We found a large effect on RPE with a reduction of 29.79% (d = 1.5, Table 2). As expected, RPE increased linearly as exercise progressed, and was reduced following OLT. However, VE and VT did not continue to increase linearly with exercise at either testing timepoint (Fig. 1a–c). Lewis et al. used arm ergometry with three exercise intensities to investigate the relationship between VE, heart rate, and VO2 and RPE, and reported a linear increase in all variables with exercise intensity [42], and no difference in RPE between individuals with tetraplegia and paraplegia, which suggests RPE responds to exercise as expected. However, in patients with tetraplegia, RPE was only correlated with heart rate, and not VE or VO2, during the least intense exercise bout. This is surprising considering RPE is influenced by cardiopulmonary exertion, general exertion, and local muscular fatigue [43]. In this study, VE tau, VE and VT variability all correlated with RPE (Table 3). These data suggest that the pulmonary systems ability to respond (Tau) to CWR and maintain effective ventilation may be useful measures to predict exercise endurance during moderate CWR exercise in these participants.

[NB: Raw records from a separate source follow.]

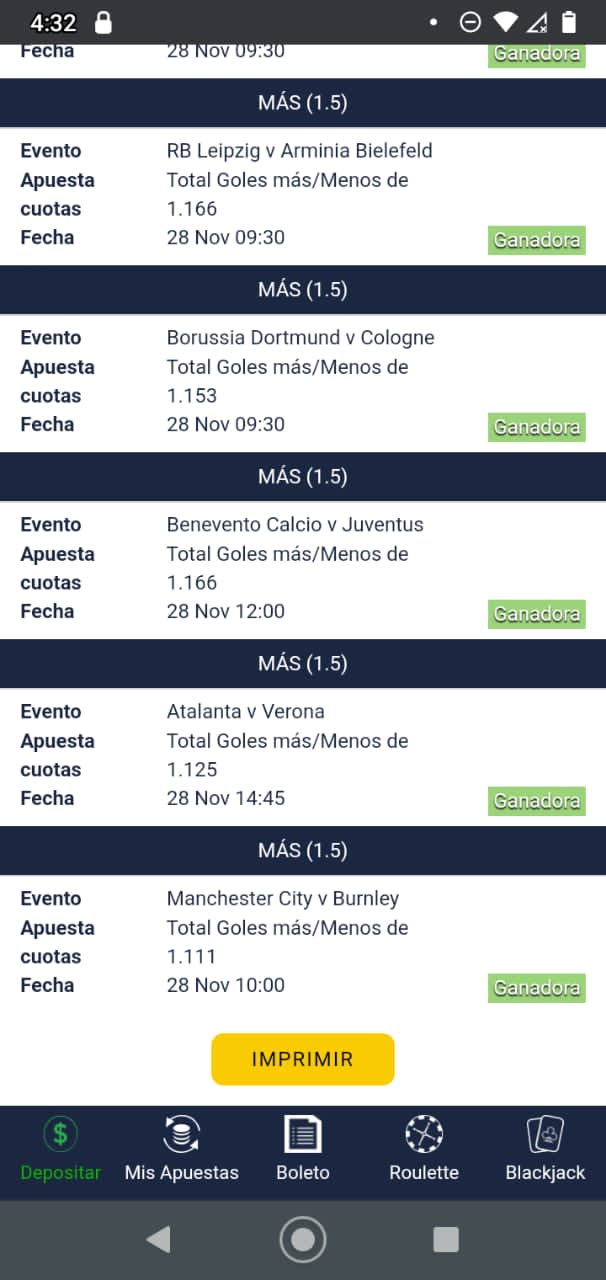The height and width of the screenshot is (1280, 606).
Task: Expand MÁS (1.5) header above RB Leipzig match
Action: pyautogui.click(x=303, y=102)
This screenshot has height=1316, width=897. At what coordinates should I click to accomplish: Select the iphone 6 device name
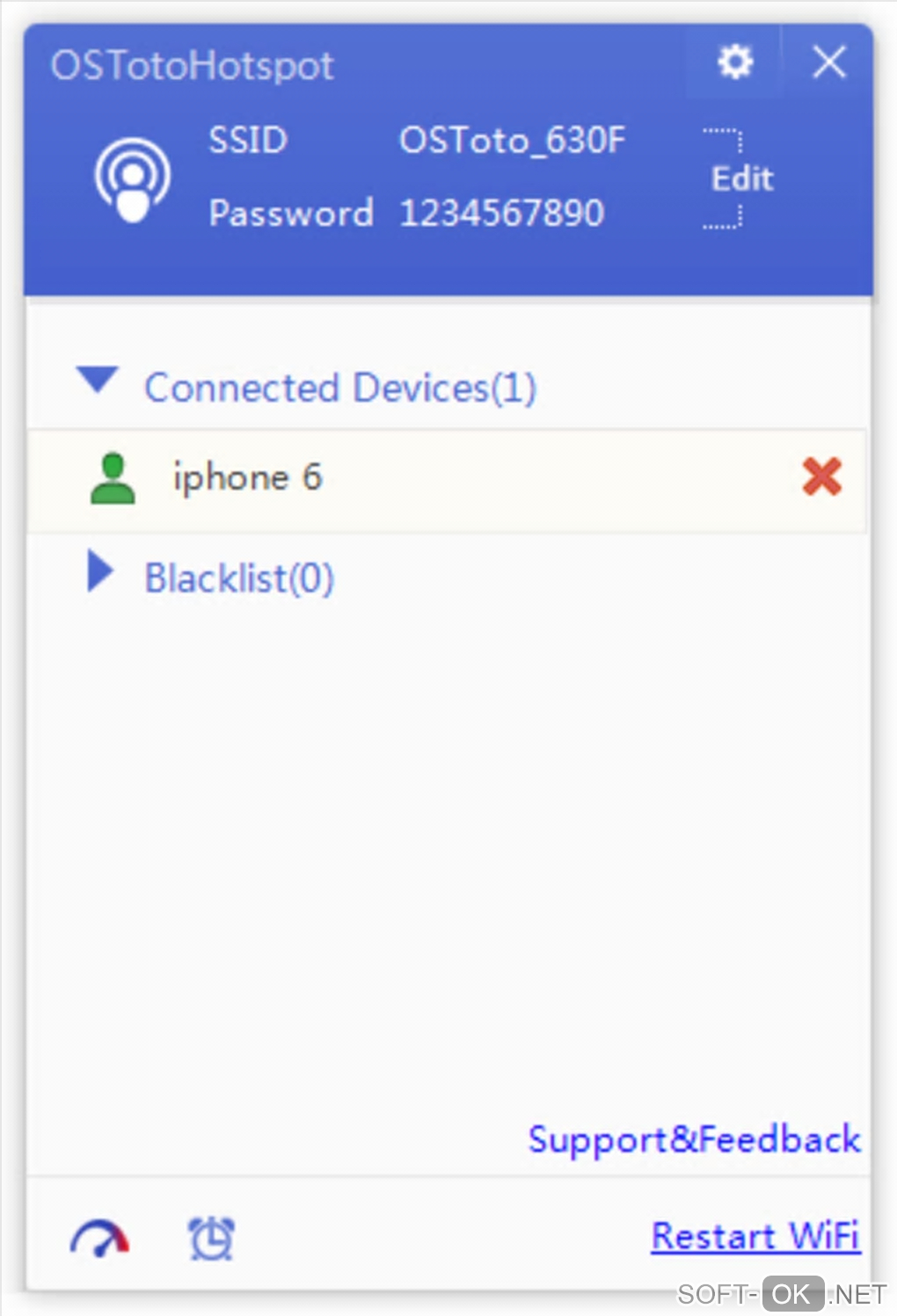[x=248, y=477]
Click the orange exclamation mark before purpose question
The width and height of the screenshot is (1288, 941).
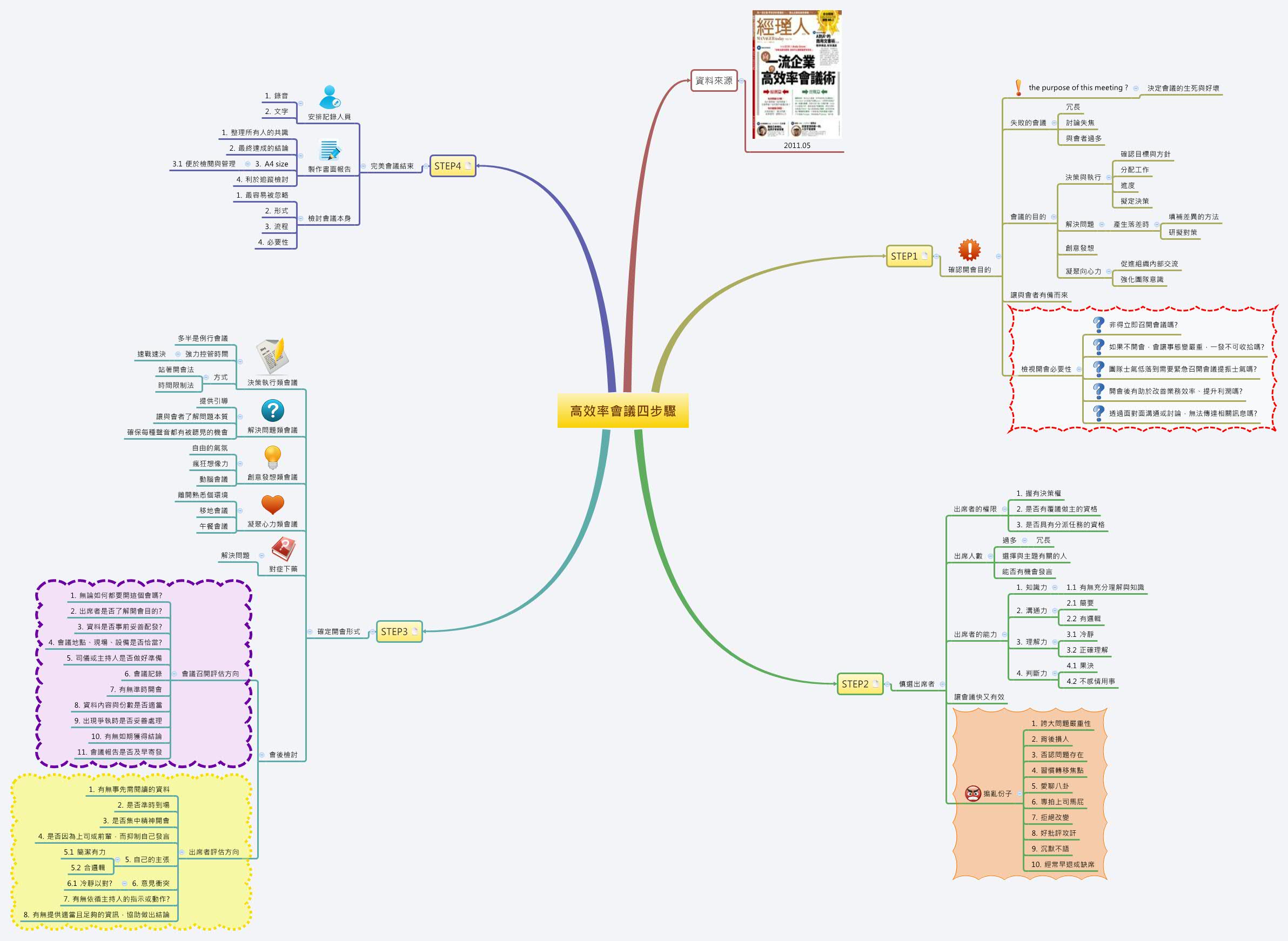(x=1018, y=87)
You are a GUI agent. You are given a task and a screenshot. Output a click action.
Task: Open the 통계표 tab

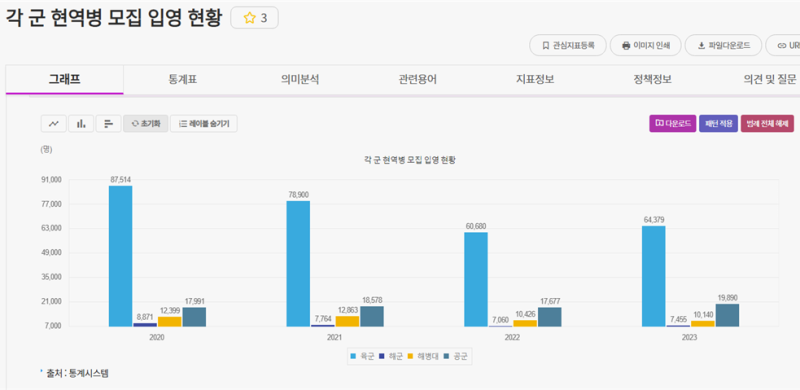[x=182, y=80]
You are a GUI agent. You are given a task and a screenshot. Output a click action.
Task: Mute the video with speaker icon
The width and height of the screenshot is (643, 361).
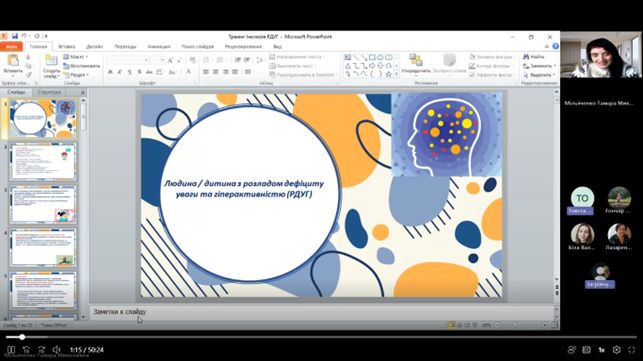tap(57, 350)
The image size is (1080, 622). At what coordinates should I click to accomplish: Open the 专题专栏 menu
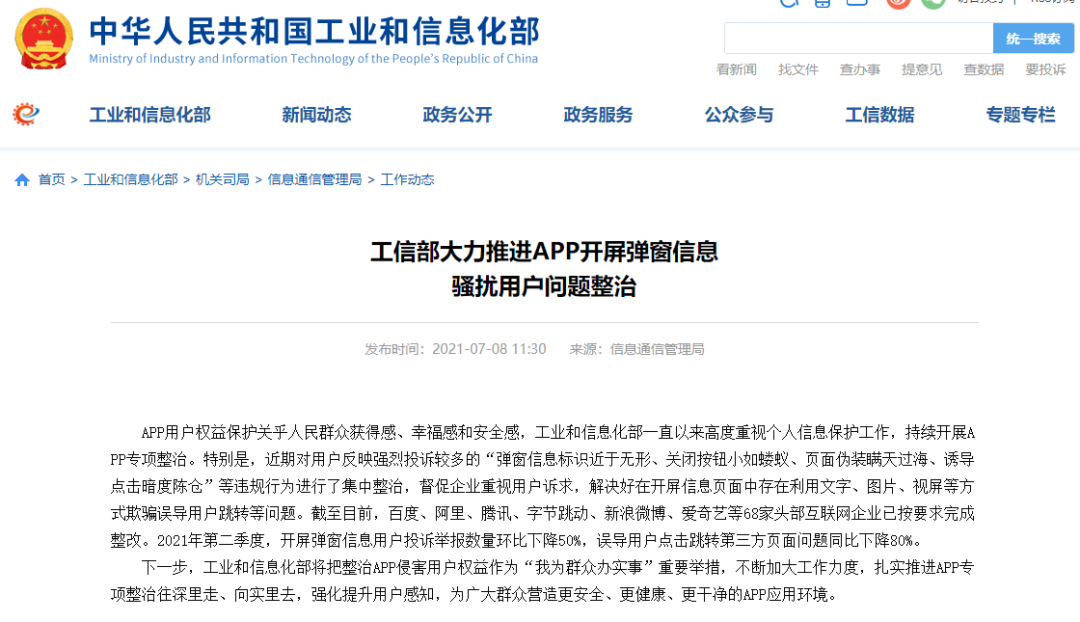[1020, 115]
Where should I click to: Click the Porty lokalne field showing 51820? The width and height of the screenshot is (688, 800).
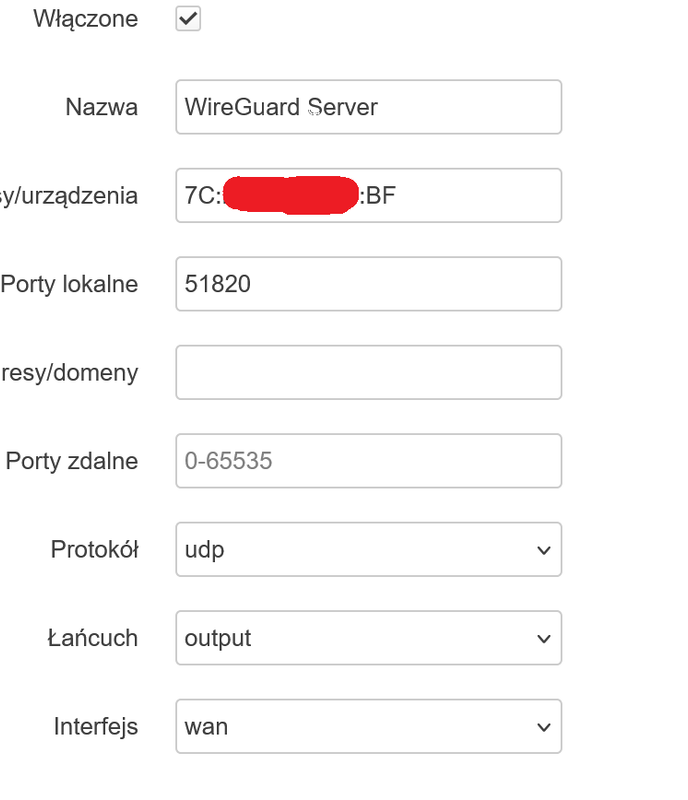coord(368,284)
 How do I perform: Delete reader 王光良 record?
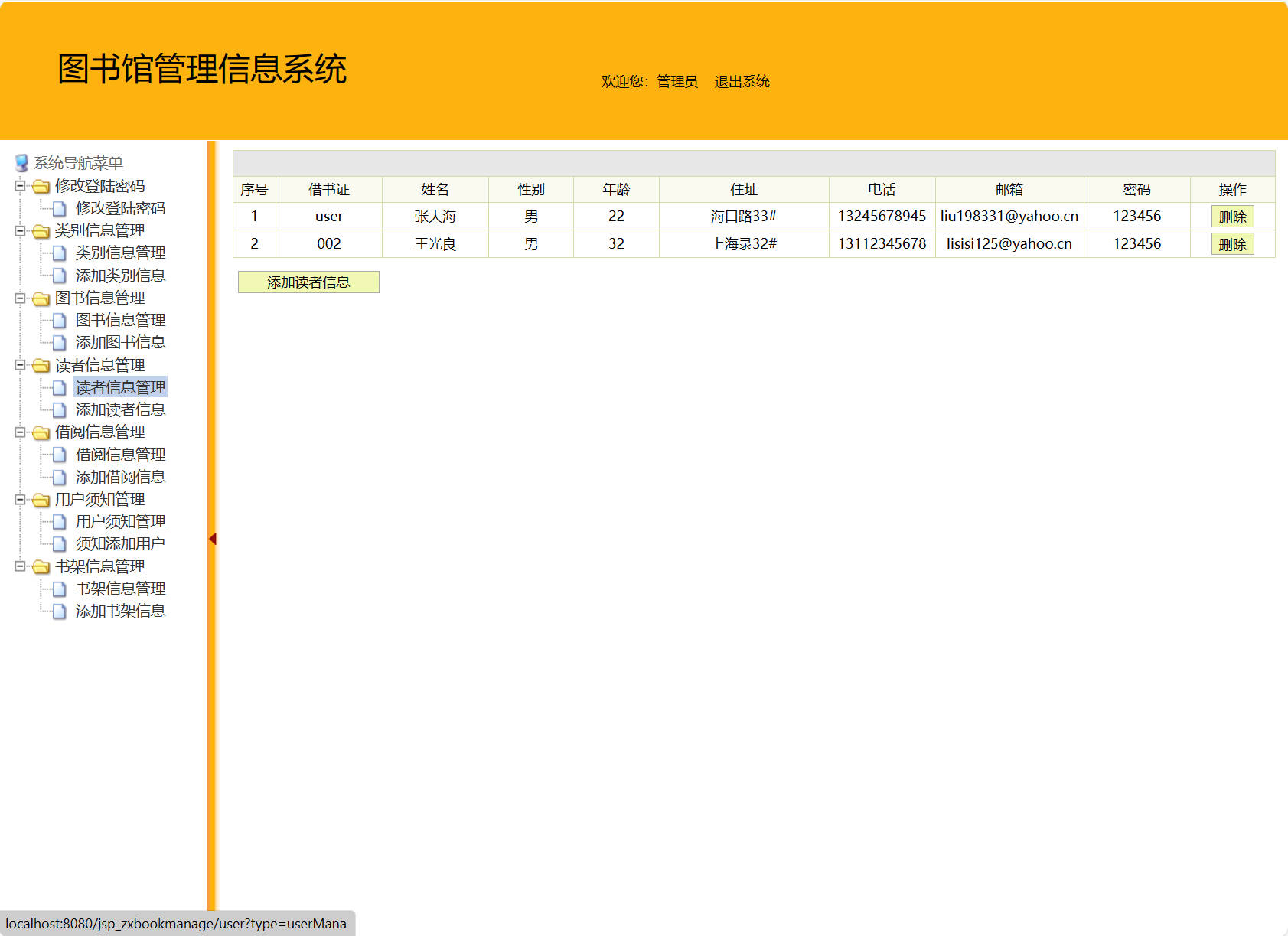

There are several limitations to our study. The first is the small sample size. Conclusions drawn from three participants may not be generalizable. The second limitation is that the participants could use handrails for balance and safety. Therefore, it is unknown how much support was being provided from the upper body during testing. In addition, no measures of pulmonary capacity, blood flow, or muscle activation (e.g., electromyography) were obtained; these may provide explanations on how individuals achieve appropriate ventilation during unaided walking and potential sources for ventilatory variability. A third limitation is that our current methodology cannot parse apart if the phasic response is due to the warm-up bout, or the higher intensity of walking. However, these two parameters were chosen as each have shown to result in faster cardiorespiratory responses, and thus should elicit a phasic response if possible in this population. Lastly, the model fit (Eq. 1) chosen for this study may not be the best model as a systematic test of different fitting parameters and equations was not performed and was beyond the scope of this study. Other models or fitting techniques may provide a better characterization of the ventilatory response in this population, however, we and others have previously published using this model in the SCI population [16, 44, 45].

This study provides preliminary characterization of a ventilatory adaptation following 12 weeks of OLT in participants with iSCI. It appears that at least some participants with iSCI included in this pilot study can achieve a phasic ventilatory response to exercise under certain conditions and that OLT increases the speed of the ventilatory response with concurrent reductions in ventilatory variability, both which coincide with changes in RPE in these subjects.